Spielt ab oder zeigt an? 



> TV Geräte können so was nur Mittelmäßig bis schlecht und gar nicht .



Der Experte hat wieder zugeschlagen. 

Vernünftige TV Geräte der letzten 5 Jahre, sollten damit keine Probleme haben. 
Die meisten können dies sogar besser als deine Receiver  



colormix schrieb:


> Mit Sicherheit NICHT



Wenn ich du wäre, wäre ich mir da nicht so sicher. 



> Bei beiden Hersteller bieten eigne  Apps an  die diese
> Problem nicht haben



Vom Regen in die Traufe. 
Für eine vernünftige Mediathek, taugt der VLC einfach nicht. Die Hersteller eigenen Apps, erst recht nicht.

Da bleibt nur Plex oder Kodi. Mit Kodi stream ich von meinem Server 4K HDR H265 als Remux ohne Probleme. Alle Ton formate werden unterstützt.

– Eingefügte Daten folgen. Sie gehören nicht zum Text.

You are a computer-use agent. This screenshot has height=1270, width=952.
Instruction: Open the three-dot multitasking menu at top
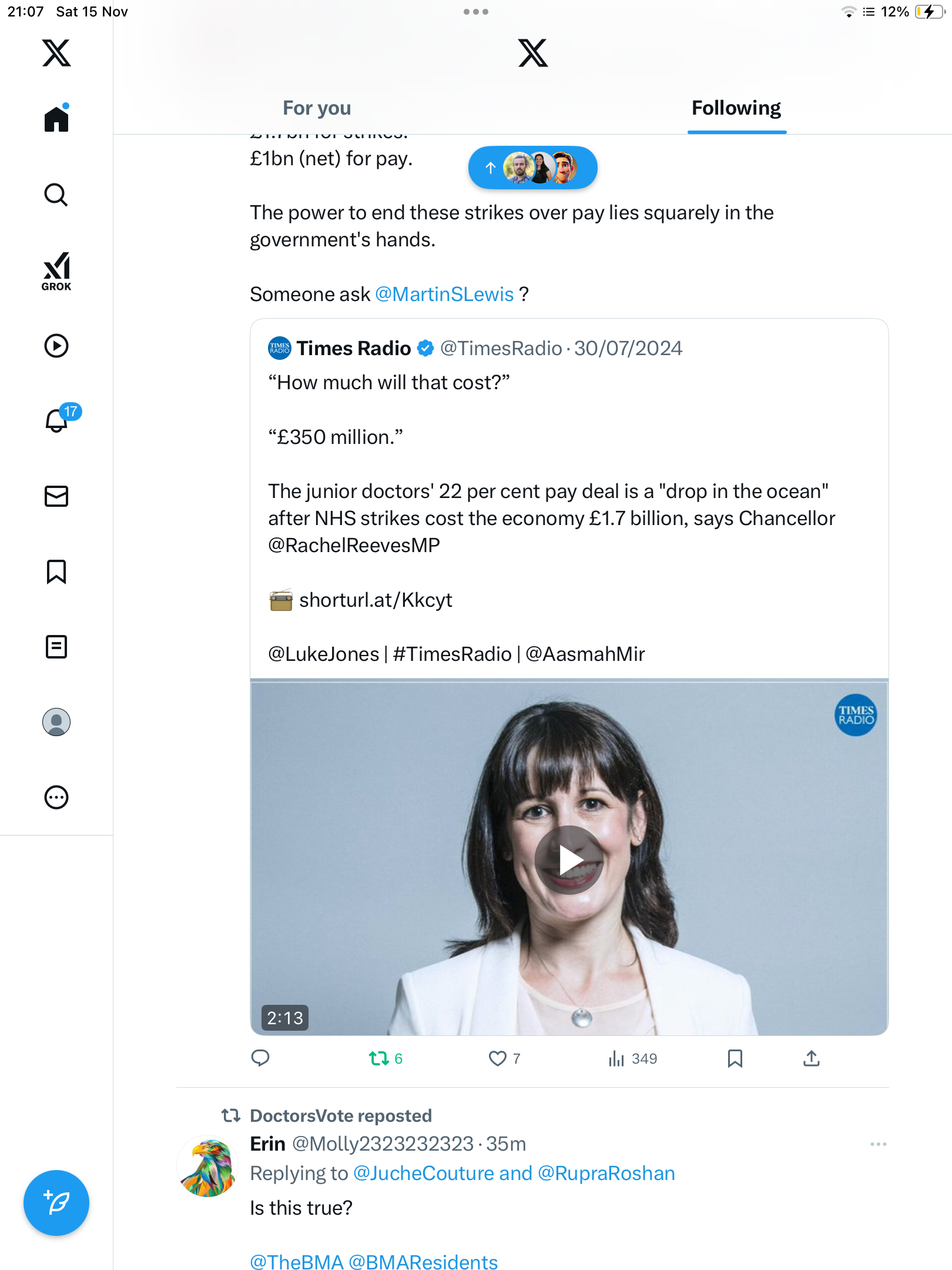click(x=475, y=12)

Versuch das mal mit deinem Sat Receiver.


----------



## fipS09 (15. Juli 2019)

Venom89 schrieb:


> Da bleibt nur Plex oder Kodi. Mit Kodi stream ich von meinem Server 4K HDR H265 als Remux ohne Probleme. Alle Ton formate werden unterstützt.


Falls ich nachher langeweile habe versuche ich das mit VLC mal nachzustellen, wie du schon sagtest ist Kodi aber deutlich besser geeignet, alleine schon weil die Oberfläche deutlich ansprechender ist.


----------